Edda - Stavolta come mi ammazzerai?Aprire un album di famiglia lasciato apparentemente in disparte da tempo. Estrapolare una foto in particolare, un ricordo che ritrae ogni singolo componente poco dopo la venuta al mondo del nascituro. Madre e figlio, così vicini tanto nel legame quanto nel nome, attraverso una freccia rossa che dice tutto: Edda. Stefano Rampoldi, questa l’identità del nascituro, lo sa più che bene, ora che ha superato i 50 anni. La fortuna della propria esistenza, per quanto travagliata e fatta di gioie e dolori, della propria svolta, attraverso l’incontro con gli Hare Krishna, e conseguentemente della propria rinascita artistica. Se “Semper biot“, con i suoi scarni arrangiamenti per chitarra e voce, è stato un piccolo germoglio i cui effetti si sarebbero manifestati con il tempo, “Odio i vivi” l’ipotetico e maggiormente riuscito concepimento di un’ensemble atta a dare vita alle proprie fantasie, l’interrogativo in esame lascia pochi dubbi: “Stavolta come mi ammazzerai?“. Un titolo, per il suo terzo album in studio, che rappresenta il compimento, il raggiungimento della maturità, il disco che lo stesso autore ha desiderato da tempo.
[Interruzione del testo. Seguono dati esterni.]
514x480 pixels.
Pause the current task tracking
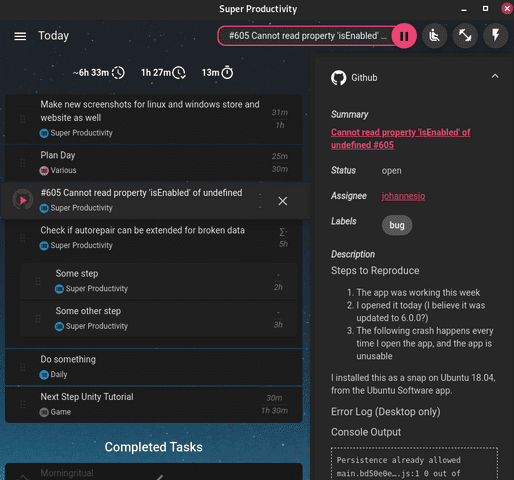coord(404,36)
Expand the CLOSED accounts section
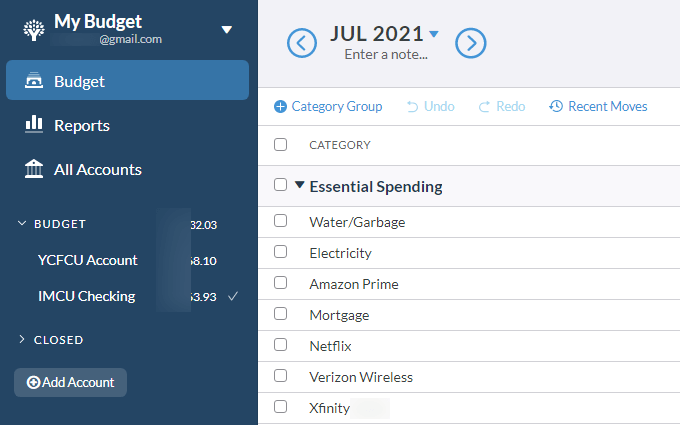Viewport: 680px width, 425px height. pyautogui.click(x=23, y=340)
Per Edda il tutto e la relativa negazione, se non decostruzione, sono sempre state delle prerogative fondamentali, condizione vitale affinchè a risuonare sia un rock che non è mero rock, una canzone non d’autore che si diffonde attraverso 17 momenti, quasi interamente tra i due e i tre minuti di durata, oltre che accompagnati da una band di tutto rispetto, che spazia dal batterista e regista Fabio Capalbo al tastierista Luca Bossi (Dilaila), fino al chitarrista Davide Lasala (Vanillina). È qui che si ode una voce di donna, dentro e fuori quella stessa famiglia specchiata nel post-punk lo-fi di Coniglio rosa, che torna a ferire e a lacerare l’animo, abbandonando il semplice rapporto interpersonale a favore di una testimonianza materna come quella di Bellissima, dagli accenni no wave, che raggiunge lo zenith nella Mater contrapposta al crescendo dell’antipreghiera Pater, permeata da un sentimento suicida che, nel suo stream of consciousness, si fa cannibale nella ritmica serrata di Stellina e Mademoiselle, rispettivamente tra Alice in Chains e Afghan Whigs, tagliente e prossimo a percussioni industriali in Piccole isole, disilluso nella cruda Dormi e vieni, fino all’infernale ed istantanea Ragazza meridionale e alla controversa Ragazza porno, così apparentemente violenta nel descrivere una passione, eppure vera, dove ogni rischio di maschilismo viene fugato. Altrettanto coraggiosa è la scelta degli strumenti per quel che riguarda gli arrangiamenti, punto di forza dell’opera precedente, come dimostrano il contrasto tra trombone e feedback del nonsense funereo di Peppa Pig, gli isolati synth della cadenzata Puttana da 1 €, il vibrafono della dedica bluesy Tu e le rose e un mood che da ballata eterea e sospesa, quella di Mela, arriva alla ninna nanna di Yamamay, un carillon prossimo ad esplodere lasciando spazio a quei riff furenti che raggiungono il culmine nella sospirata HIV. Una dimensione dove non c’è chiusura più adatta che quella situata nell’intimità di Saibene, espressa tramite un pianoforte che delinea colui che, tra rantolii, ululati, follia e pazzia, sa cosa voglia dire confrontarsi con se stesso.

Se, come da apposito testo, “chi dice la verità non può chiamarsi Rampoldi” è altresì vero che, in certe circostanze, può accadere il contrario. Edda è un uomo, e in quanto tale comprensibile nei suoi errori. “Stavolta come mi ammazzerai?” in fatto di maturità esprime proprio questo, certamente necessita di più ascolti per essere capito a fondo. Ma, una volta arrivati a ciò, le soddisfazioni sono molteplici.